Many of us enjoy AMC’s The Walking Dead and the zombie apocalypse holds a certain grasp over more than a few people. Even I enjoy the genre, but more so the campier style with Woody Harrelson in Zombieland 1 and 2. But what of the real walking dead? Yes, they really do exist and mostly in America. The real walking dead are everyday Americans that cannot afford the costs of their healthcare so they ration it and must wait until their health is already at the point of a train wreck before getting any. The system of private health insurance has turned Americans into veritable walking dead as many of us are waiting for the serious incident or illness to strike and we worry that it, if the incident does not kill us, then the post-incident stress will. I hear politicians repeatedly say that Americans love our private health insurance and we do until we are faced with using it. Once we realize we need to use our health insurance, a Rube Goldberg nightmare machine of denials and appeals is set into motion.

If we operate on the premise that it will only be a matter of time, and if, not when serious illness or injury can strike then private health insurance has long outlived its usefulness. Arguably it never was useful or effective but a means of wealth extraction from the working class under the guise of providing some kind of peace of mind. I cannot help but further think that this is similar to what religion does to us. Religion sells us peace of mind and salvation while falling well short on delivery of said goods. Yet the faithful, also a member of the walking dead, continue to pay their dues, tithes, or whatever the current terminology may be. But alas I digress; the only solution to the current affordability debacle is a single-payer, Medicare For All system styled after other nation’s existing systems. I champion relegating the large corporations that comprise private health insurance into competition with GEICO, Progressive, All State, and Nationwide! Let them sell Home, Life, and Auto lines.

I am further thinking of the diabetic who must ration his or her insulin because the #Pharma Bros# of this world are hiking the cost 5000% when it was the American tax payer that funded the research to synthesize it in the first place. I am thinking of one of my Twitter followers, @scottdesno. Scott and his wife lost their son last year to a missed 20.00 insurance premium due to Fidelis Care. Scott’s son Danny was late on the payment and made every attempt to get it to Fidelis as quickly as possible and Fidelis made Danny wait 30 days to have his insurance reinstated. Unfortunately, 30 days was longer than Danny had because Danny needed a critical medication for his mental condition. It is well known that sudden withdrawal from this medicine would cause suicidal ideation. The predatory nature of private health insurance snuffed out a real, beautiful human being’s life. While I never knew Danny, I can only imagine that he was every bit as decent the human being that Scott is. Danny’s life was worth a sum vastly more than 20.00 but Fidelis felt it was worth less than a feline’s. Fidelis is latin for faithful and is part of the Marine Corps slogan, Semper Fi. Nobody should place their faith in Fidels or any private health insurance company.

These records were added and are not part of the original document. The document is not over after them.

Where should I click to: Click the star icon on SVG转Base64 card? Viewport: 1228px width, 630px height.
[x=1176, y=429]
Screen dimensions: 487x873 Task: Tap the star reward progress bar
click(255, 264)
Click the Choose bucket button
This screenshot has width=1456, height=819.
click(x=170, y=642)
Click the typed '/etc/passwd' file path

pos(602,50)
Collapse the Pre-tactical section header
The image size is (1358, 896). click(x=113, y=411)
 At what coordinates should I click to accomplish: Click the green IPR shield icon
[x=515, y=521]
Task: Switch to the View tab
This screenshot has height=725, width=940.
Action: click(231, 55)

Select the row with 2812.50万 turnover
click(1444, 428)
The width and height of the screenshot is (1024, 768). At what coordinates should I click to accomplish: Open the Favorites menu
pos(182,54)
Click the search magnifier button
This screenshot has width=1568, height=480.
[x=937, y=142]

Danny should never have been part of the real walking dead and Fidelis Care had no business enaging in the business practice that cost Danny his life. Scott and Danny have me thinking that I am waiting to die. I have both physical and mental health problems that will only worsen as I age. I worry about what will become of me when I can no longer be a productive member of society. Society’s services for the elderly are mostly for white, privileged people. While my skin may be powdery as my friends of color would laughingly describe, I am certainly not monetarily privileged. This leads me to wonder if my retirement might not come from death while on the job and wondering how many other people could face this same bleak prospect. The wealthiest nation in the history of the world should be able to care for the working class. It is only with large systemic change and overcoming the intertia that the moneyed interests have thrown at us, that we can be relatively safe in retirement. I’ll leave you with this one and final thought: A friend of the family’s aging mother-in-law needs care beyond what that friend can provide. The care is costing 4300.00 a month. That would be a death sentence for me.